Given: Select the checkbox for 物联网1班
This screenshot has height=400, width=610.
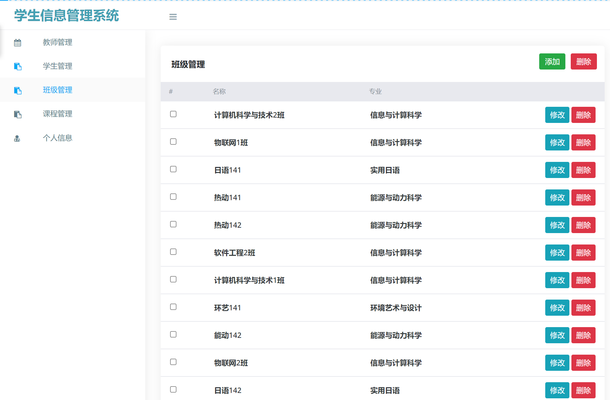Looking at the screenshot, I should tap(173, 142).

==

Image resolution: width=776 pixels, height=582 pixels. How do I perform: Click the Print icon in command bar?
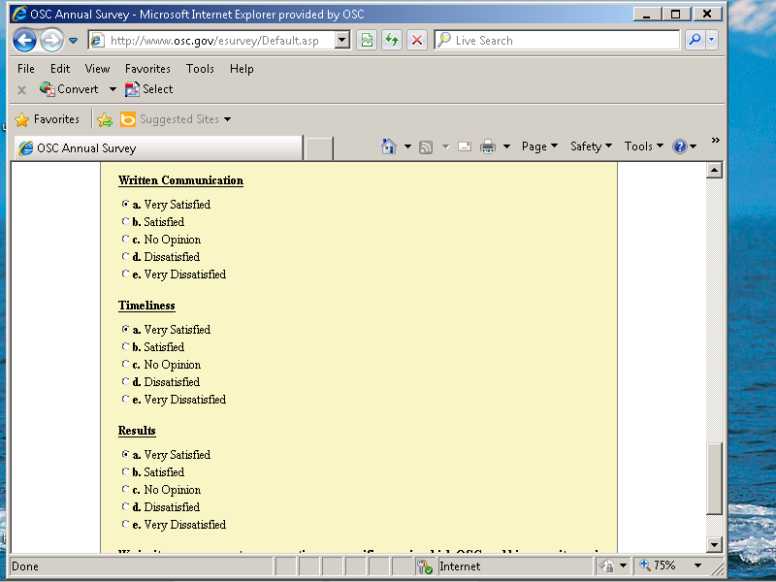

* * *

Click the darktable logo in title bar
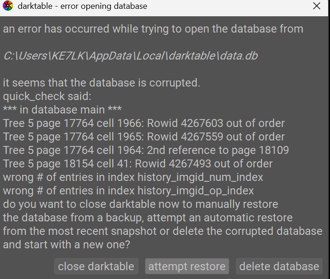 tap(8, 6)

- WHAT YOU ARE ASKED TO DO
Reproduce the items from the line containing "Given: Select the checkbox for 物联网1班" to the line containing "Looking at the", substituting "tick box" for "checkbox" and leaving everything else unchanged. Omit the pictures from your answer.

- TASK RESULT
Given: Select the tick box for 物联网1班
This screenshot has height=400, width=610.
Looking at the screenshot, I should tap(173, 142).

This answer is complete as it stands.